For the first time in its model history, the Mercedes G-Class is going electric. Mercedes previewed the upcoming electric off-roader at the 2021 Munich Motor Show with the EQG concept. As Land Rover aims to become an all-electric manufacturer by the end of the decade, it's only a matter of time before Land Rover responds with an electric version of the Defender.
However, the UK's Everrati Automotive has already beaten Land Rover to it, though this electric off-roader is not based on the all-new Defender. After electrifying a 964 Porsche 911 and Mercedes SL, Everrati has built an all-electric version of the legendary Land Rover Series IIA, giving the off-roader a new lease of life.
Debuting at the Concours of Elegance at Hampton Court Palace last weekend, the electric Land Rover is powered by an 60-kWh battery pack and an electric motor producing 150 hp and 221 lb-ft of torque. On a single charge, the electric Defender offers up to 125 miles of pure electric range. Before being transformed into an electric off-roader, the original Series IIA is stripped out and the body and chassis is meticulously restored, galvanized and coated in a protective zinc to prevent corrosion.
With two and four-wheel-drive modes and hi and lo ranges for improved traction, the Series IIA has lost none of its renowned capability in its transition to an EV. Power steering and upgraded brakes help modernize the Defender Series IIA, which ended production in 1971, for the 21st century.
Inside, the interior is upgraded with heated front seats and a rear bench trimmed in high-quality Bridge of Weir leather finished in Chestnut Automotive Nappa. Heated lap belts are also available.

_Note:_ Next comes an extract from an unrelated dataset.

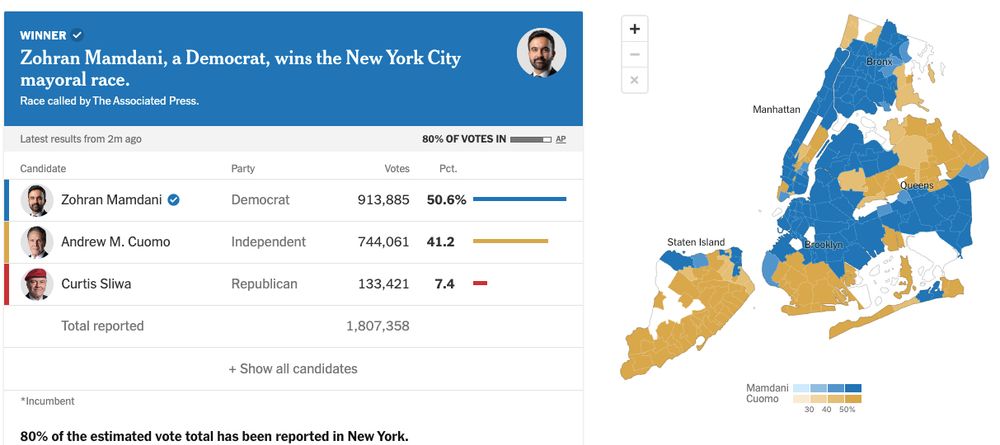Viewport: 1000px width, 445px height.
Task: Click the Votes column header
Action: pos(397,169)
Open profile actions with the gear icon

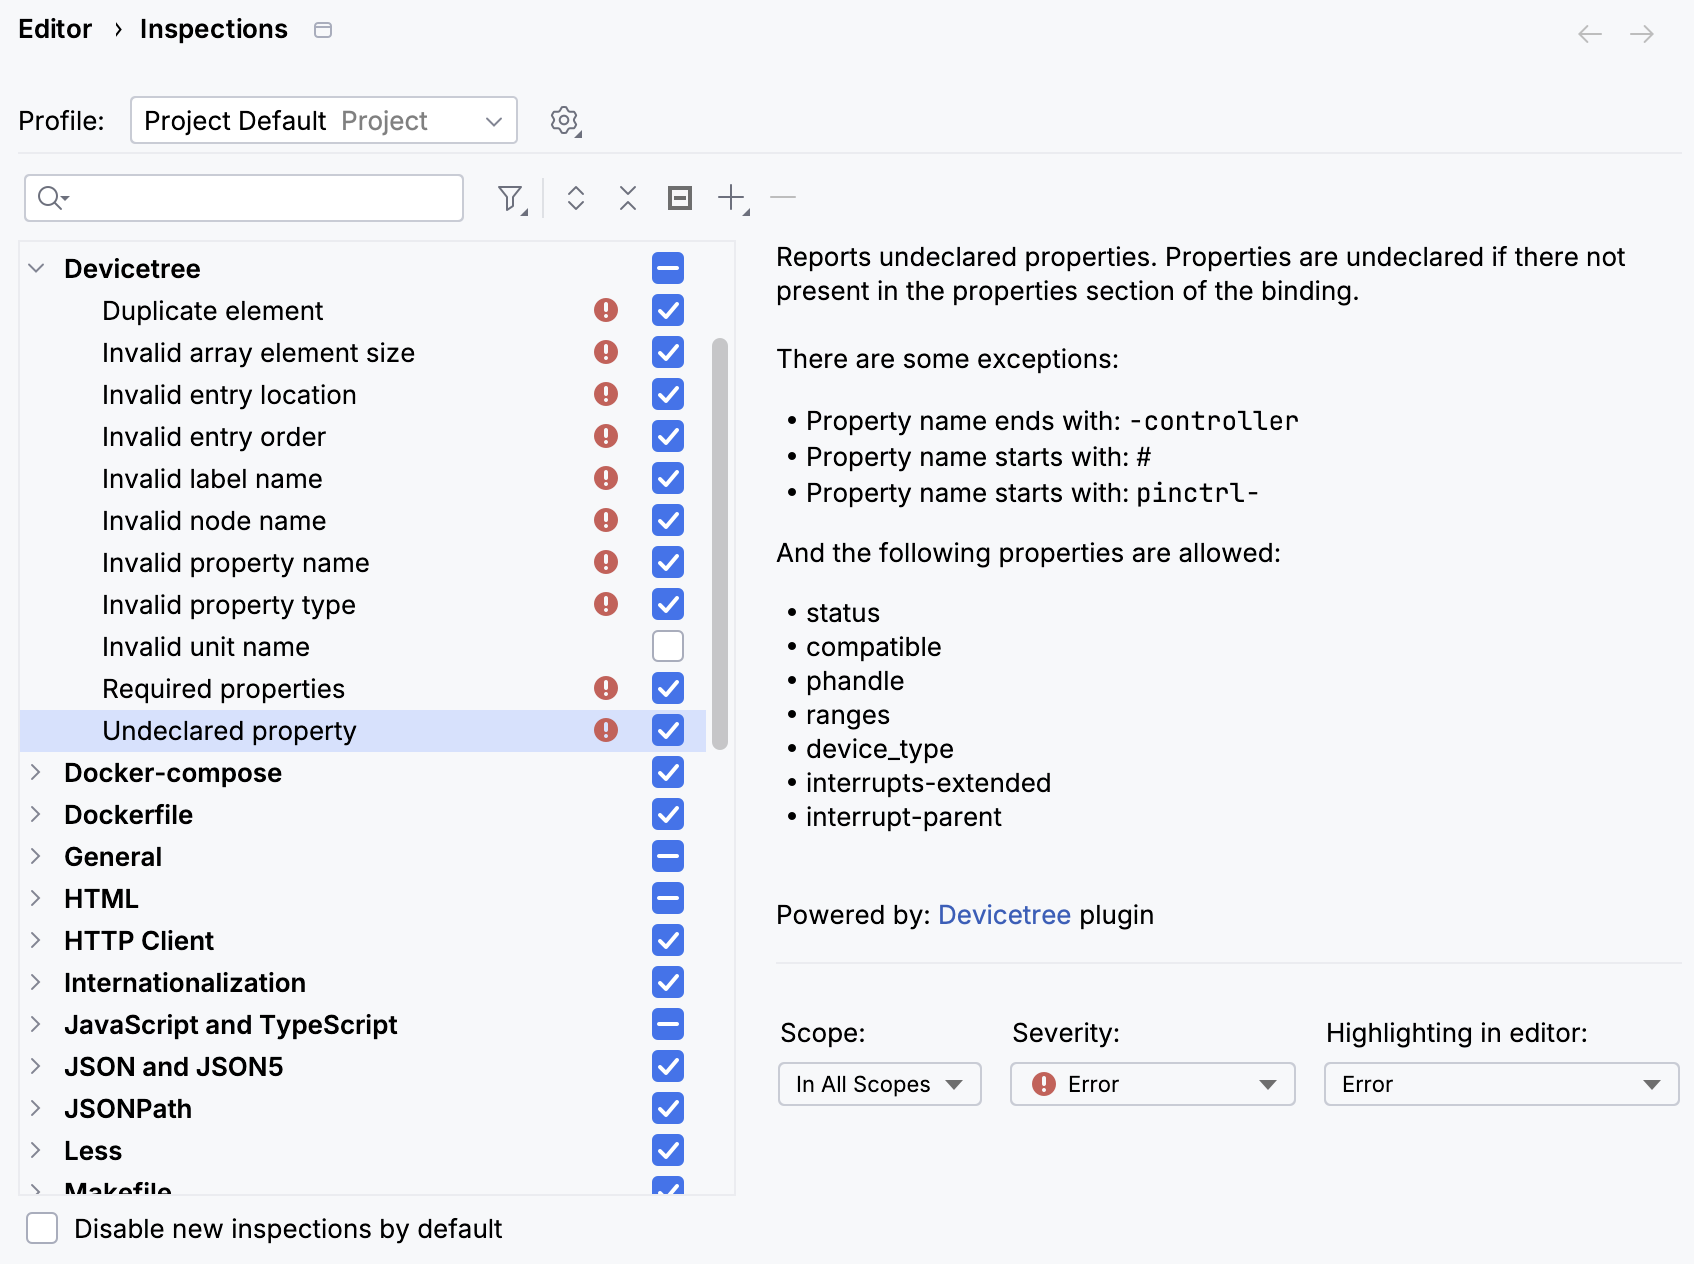tap(563, 120)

"With the unveiling of an electric version of the legendary Land Rover Series IIA, we are continuing to deliver on Everrati's mission, which is to craft cutting-edge, capable, highly desirable, and sustainable cars, each with the soul of an icon," founder and chief executive of Everrati Automotive Limited Justin Lunny said in a statement. "To do so requires unparalleled attention to detail and technical proficiency, with one eye on ensuring our iconic cars meet 21st-century demands, and the other on safeguarding a vehicle's original character and DNA - both dynamically and aesthetically."